WORK REQUEST: Going line by line through the entries below, count those that contain "dimensions". Give the number by itself.

---------- EXERCISE DATA

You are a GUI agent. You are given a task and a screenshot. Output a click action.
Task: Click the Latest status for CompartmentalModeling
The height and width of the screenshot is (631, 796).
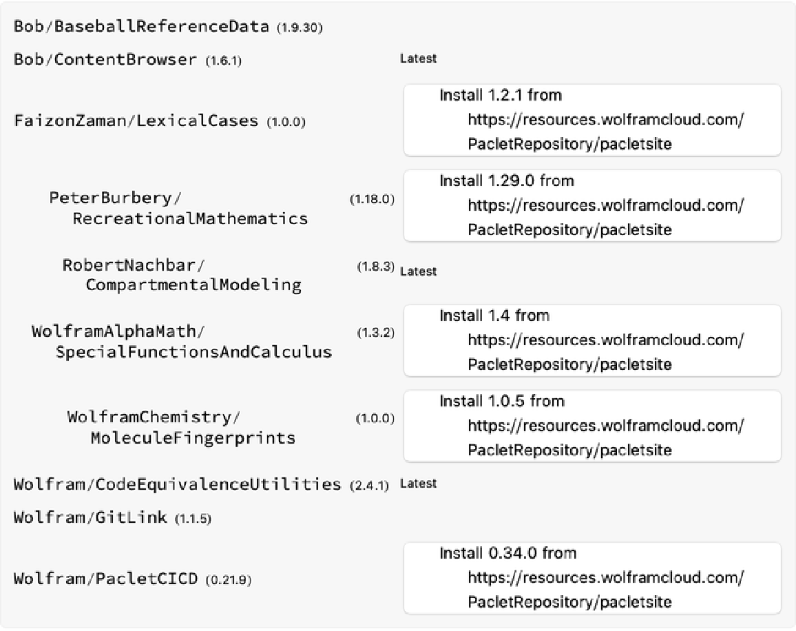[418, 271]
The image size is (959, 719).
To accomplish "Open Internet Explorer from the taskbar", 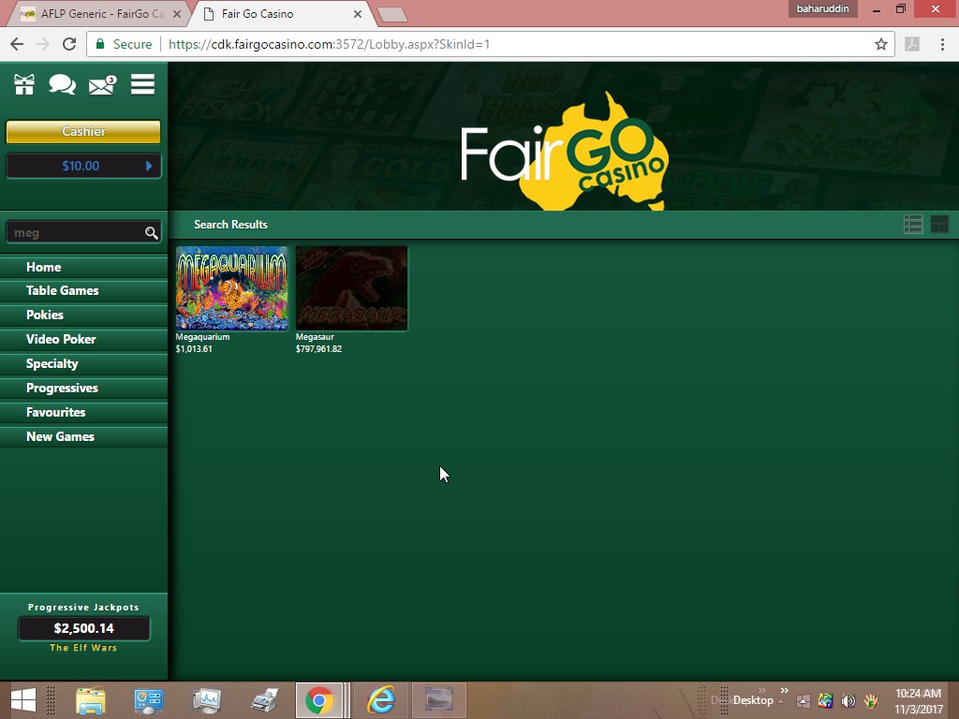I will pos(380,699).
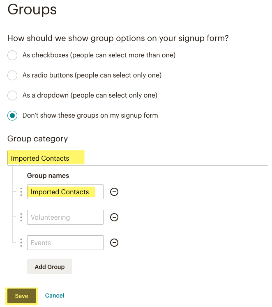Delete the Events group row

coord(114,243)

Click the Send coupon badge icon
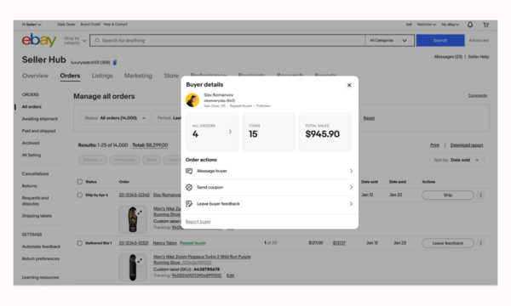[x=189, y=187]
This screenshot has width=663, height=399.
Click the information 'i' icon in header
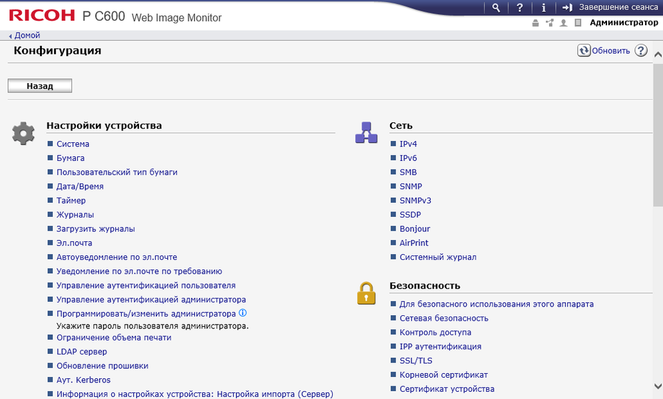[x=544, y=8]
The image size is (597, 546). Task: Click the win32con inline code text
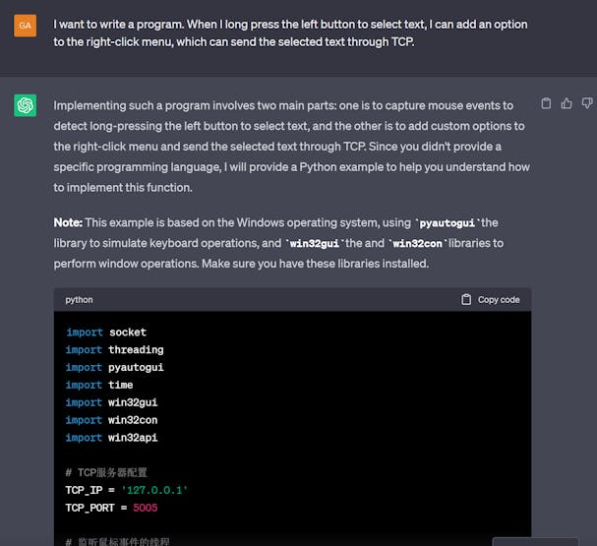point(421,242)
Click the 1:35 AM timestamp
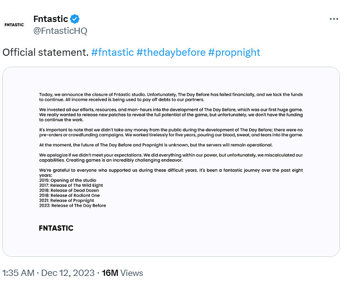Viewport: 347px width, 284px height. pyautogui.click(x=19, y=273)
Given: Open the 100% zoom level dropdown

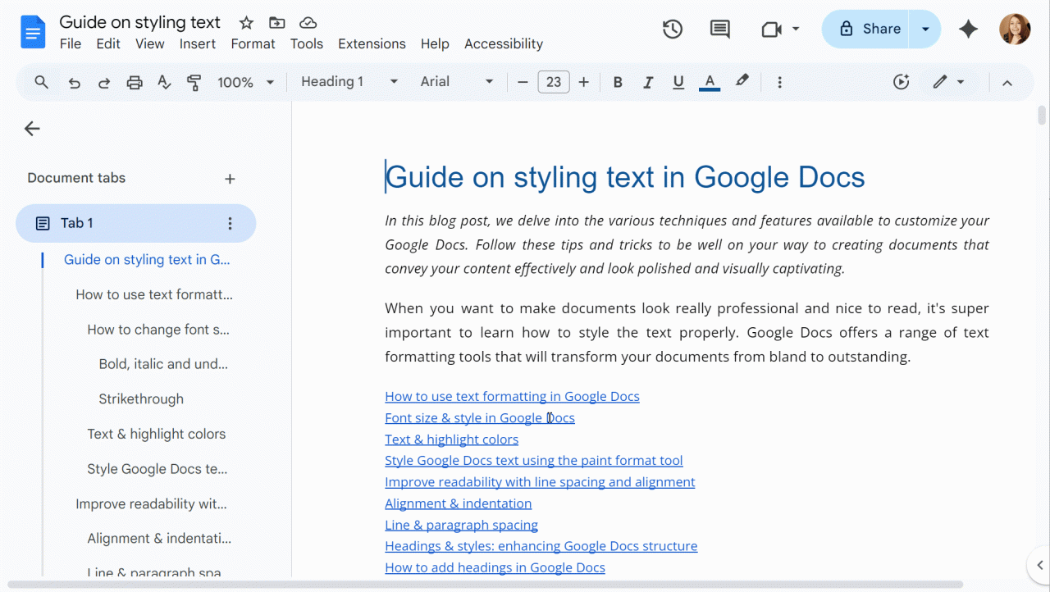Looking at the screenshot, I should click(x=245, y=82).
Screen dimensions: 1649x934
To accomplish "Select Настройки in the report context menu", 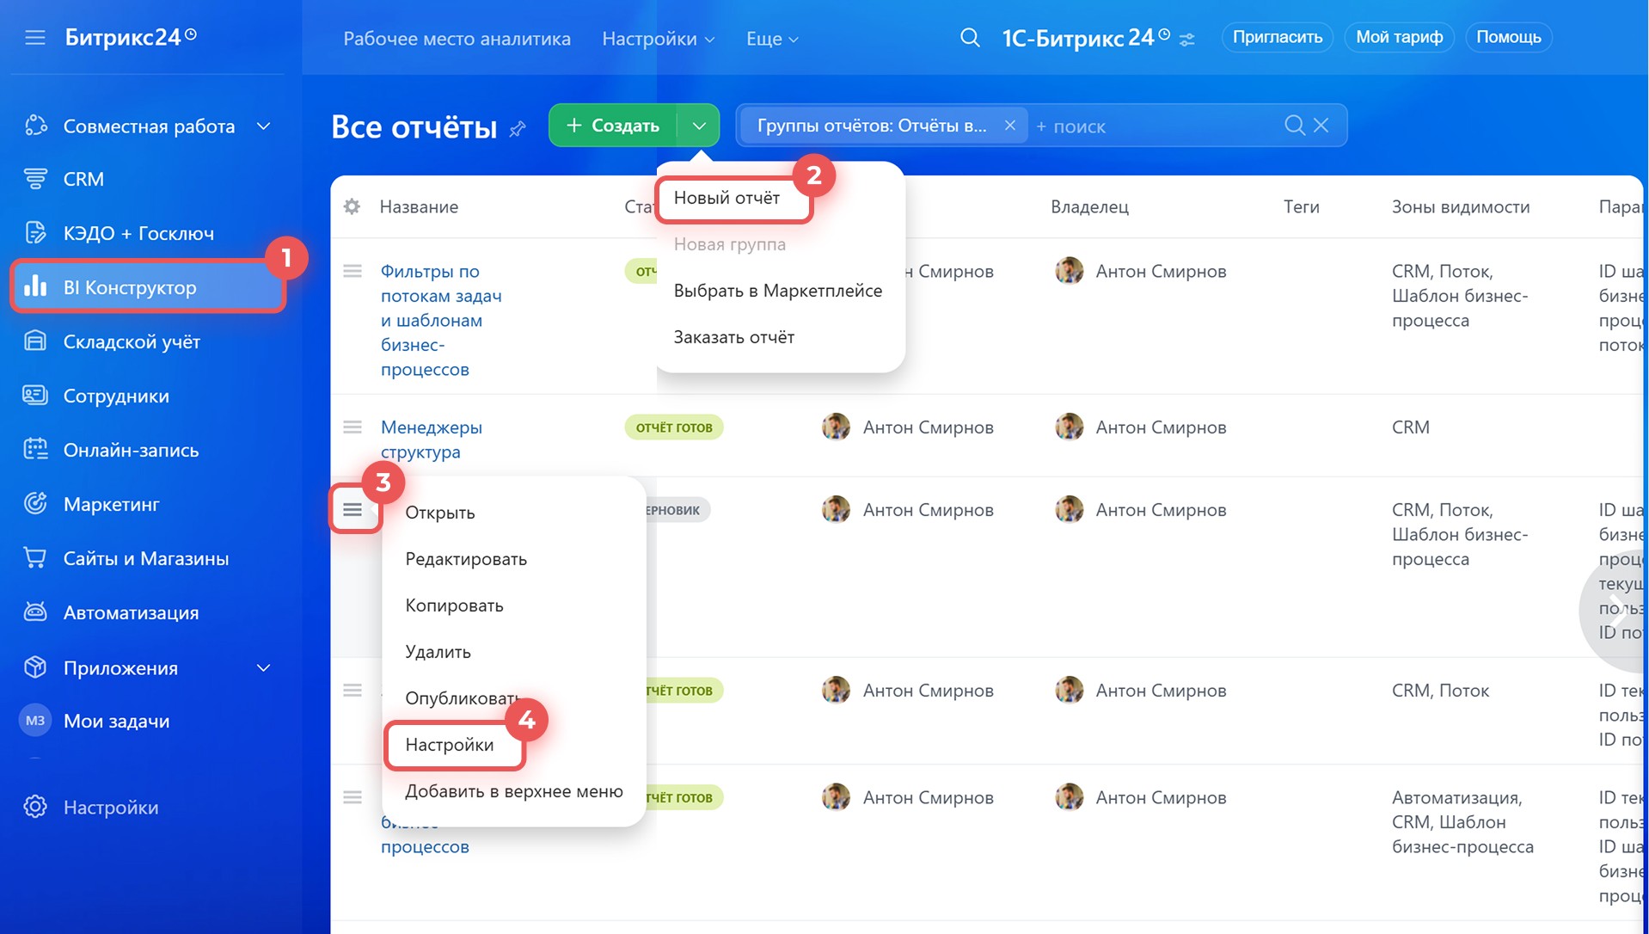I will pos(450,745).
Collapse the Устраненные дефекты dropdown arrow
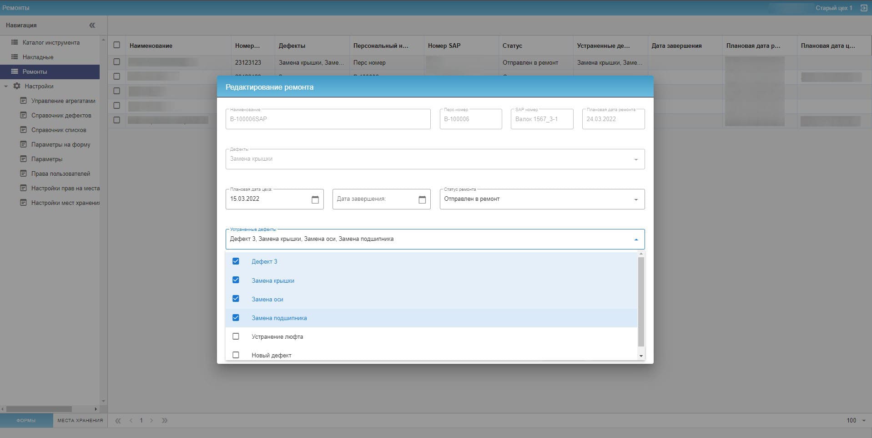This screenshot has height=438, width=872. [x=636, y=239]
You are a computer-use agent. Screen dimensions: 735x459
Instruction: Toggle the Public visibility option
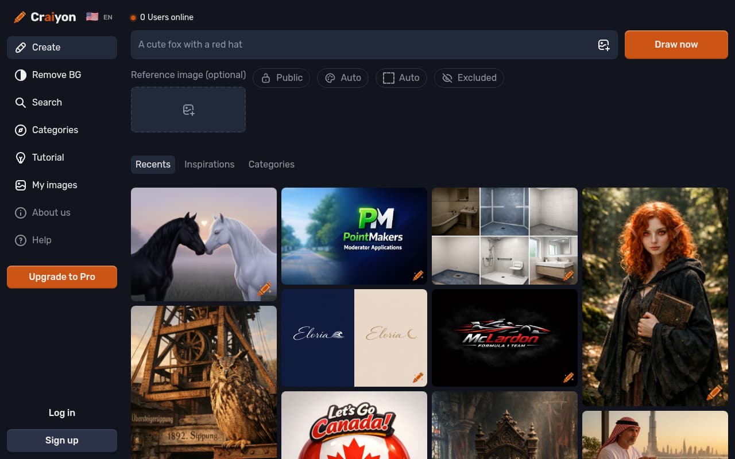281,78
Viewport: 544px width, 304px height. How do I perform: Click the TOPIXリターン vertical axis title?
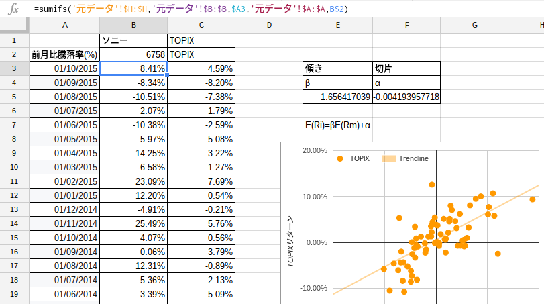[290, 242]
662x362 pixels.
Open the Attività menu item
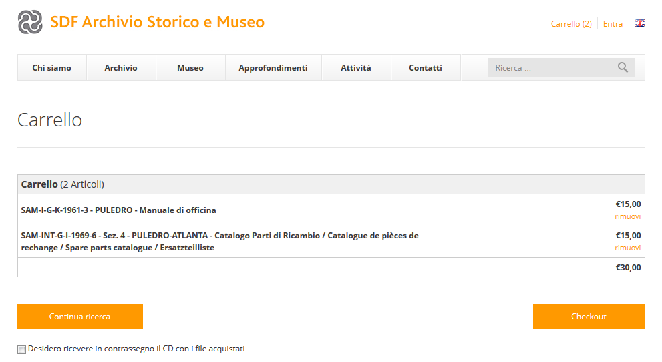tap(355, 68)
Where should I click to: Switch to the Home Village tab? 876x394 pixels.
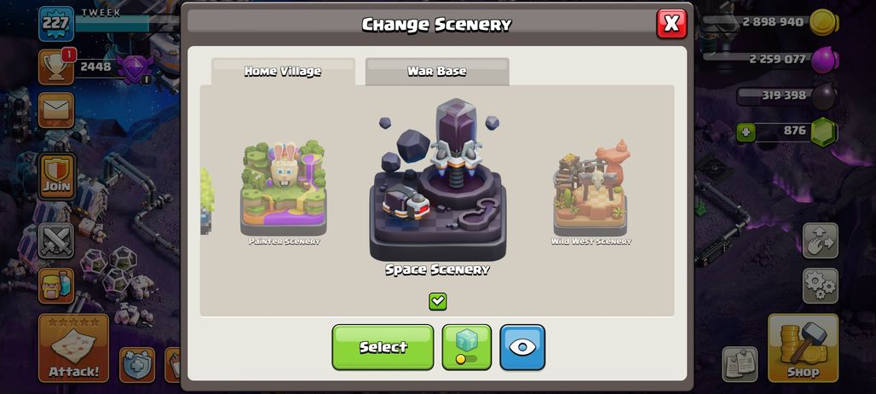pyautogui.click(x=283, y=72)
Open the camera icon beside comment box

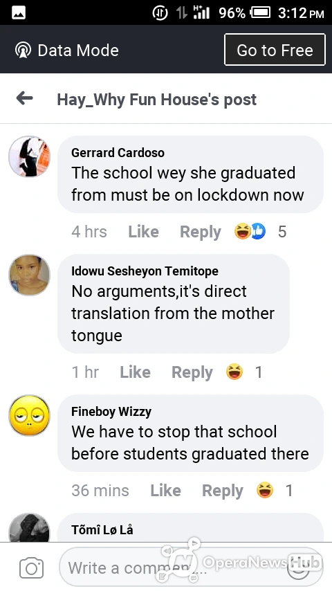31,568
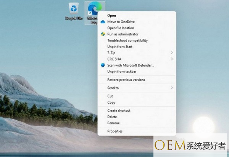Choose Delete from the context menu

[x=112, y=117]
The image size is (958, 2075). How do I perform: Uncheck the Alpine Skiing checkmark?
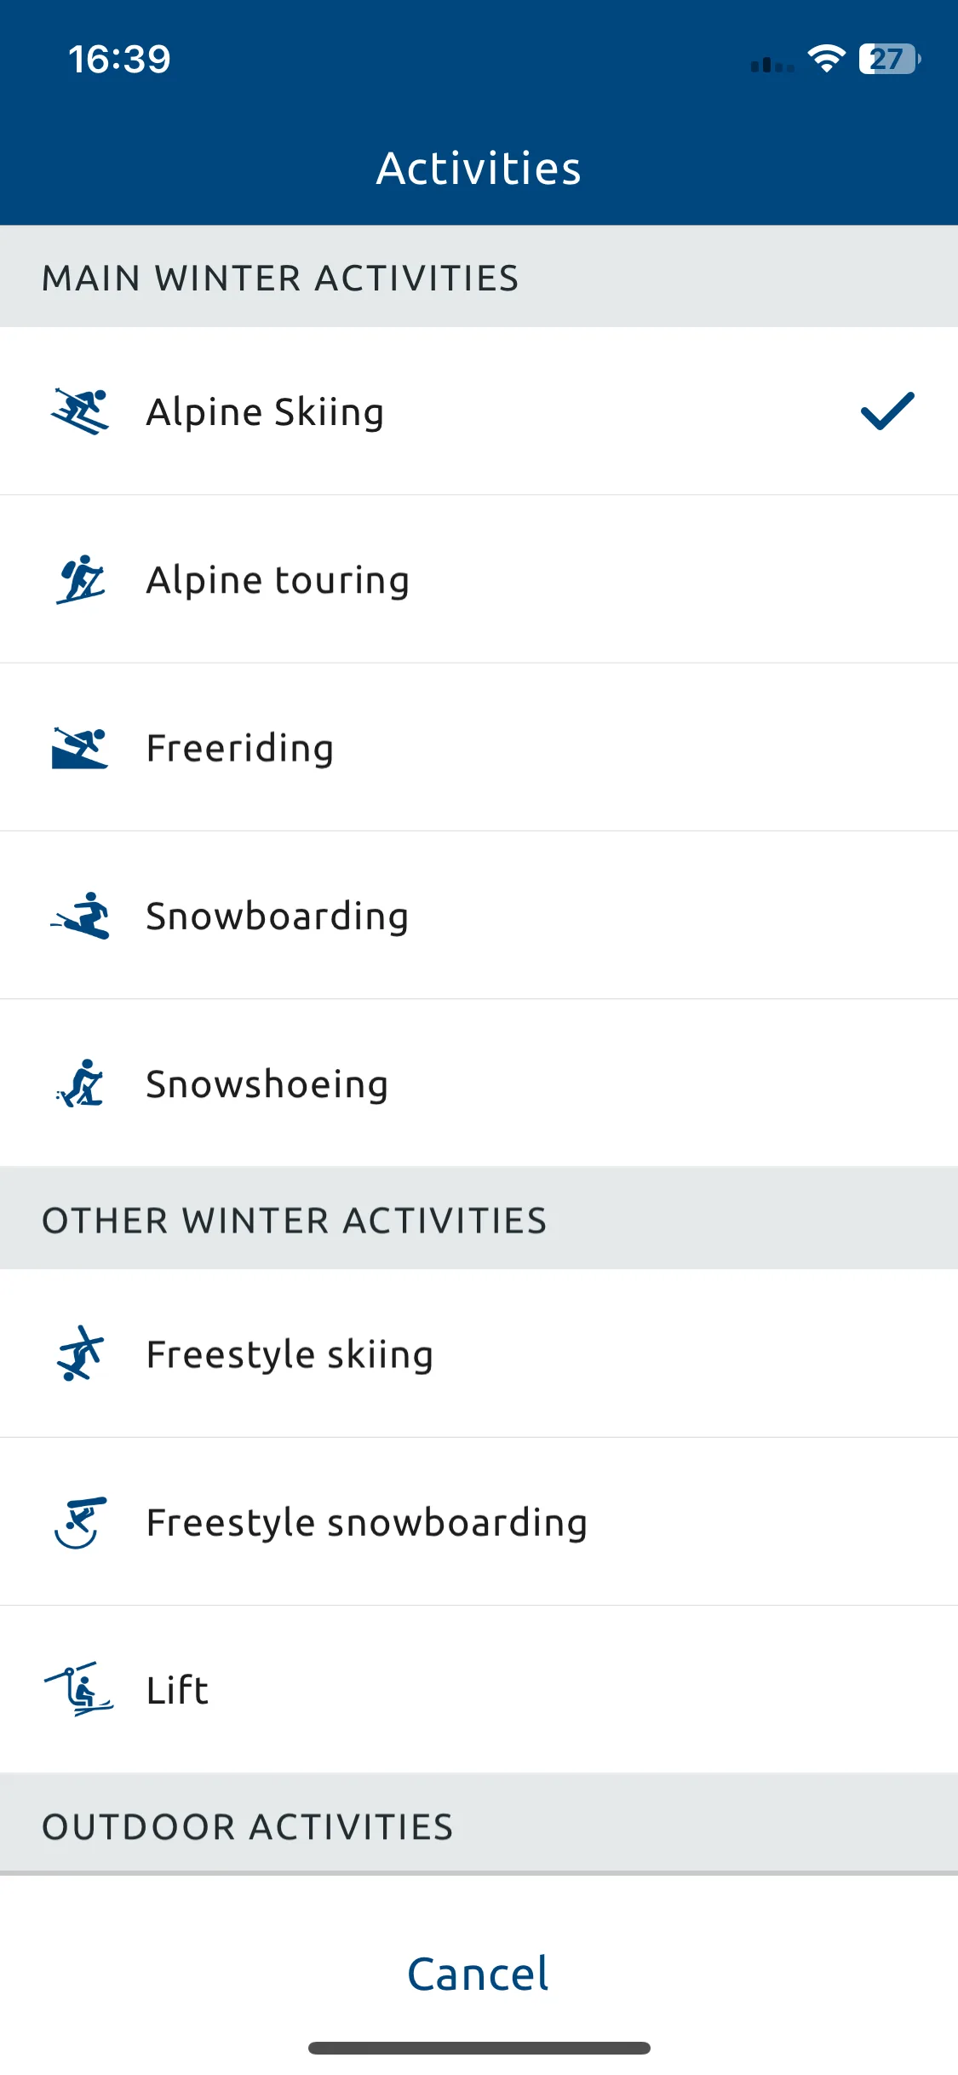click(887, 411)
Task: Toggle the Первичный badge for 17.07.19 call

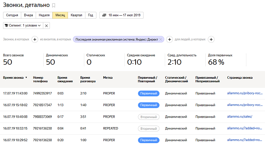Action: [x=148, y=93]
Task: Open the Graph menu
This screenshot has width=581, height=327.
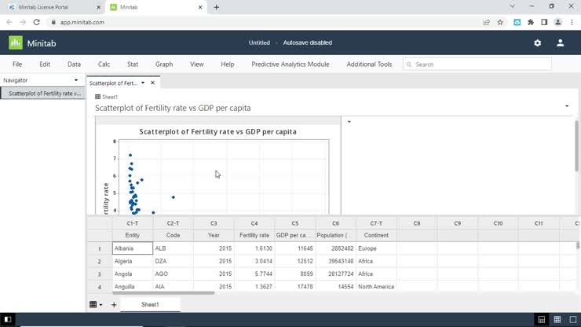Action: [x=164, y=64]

--------------------

SOLVED EXERCISE: 2